By using “Cinderella” as a distraction instead of a fully engaging experience, the parents turned it into what Fred Allen called television, “chewing gum for the mind.” The children who will grow up to create the next generation’s “Cinderella” are the ones who are looking at the world around them and exercising their imaginations.
Parents should stretch their children’s attention spans, a challenge in this media-saturated world. One way to do that is to set an example by turning off television, iPods, BlackBerrys, cell phones and PDAs when the family is together.
When our children were growing up, we had a “no headphones” rule on car trips. I preferred having my children argue about which radio station to listen to (that disagreeing without being disagreeable skill takes a while to get right) than having each of them off in separate zones of solitude.
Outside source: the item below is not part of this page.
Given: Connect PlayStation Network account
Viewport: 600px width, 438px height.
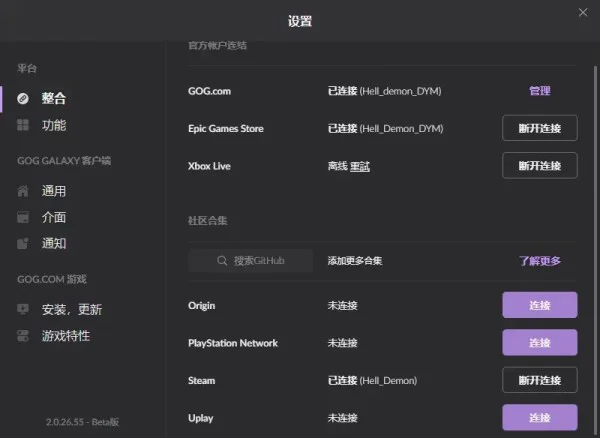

Children need to learn to be engaged observers. Parents should both set an example and explicitly teach their families to be junior Sherlock Holmeses, seeing what they can deduce from what they see, and junior Scheherazades, telling stories to develop their senses of narrative, drama and humor. Is that couple at the next table on a first date or do they know each other well? What language are those people speaking? What can you tell about a person’s profession, hobbies, education, political views and favorite sports team? How do you know?
As we looked across the room at this family — the girl watching the movie, the father talking on his cell phone, the mother looking down at her plate — we wished there was a “Bibbidi-Bobbidi-Boo” spell to turn their devices into pumpkins and get them to talk to each other.
NOTE: I got a few emails when this essay first ran asking me if it was possible that the child had some learning issues and was not “neuro-typical.” As someone who worked in a school for disabled children and has disabled family members I am always sensitive to this issue as well. I did observe her in brief conversation with her parents and it seemed clear that this was not the reason for the DVD.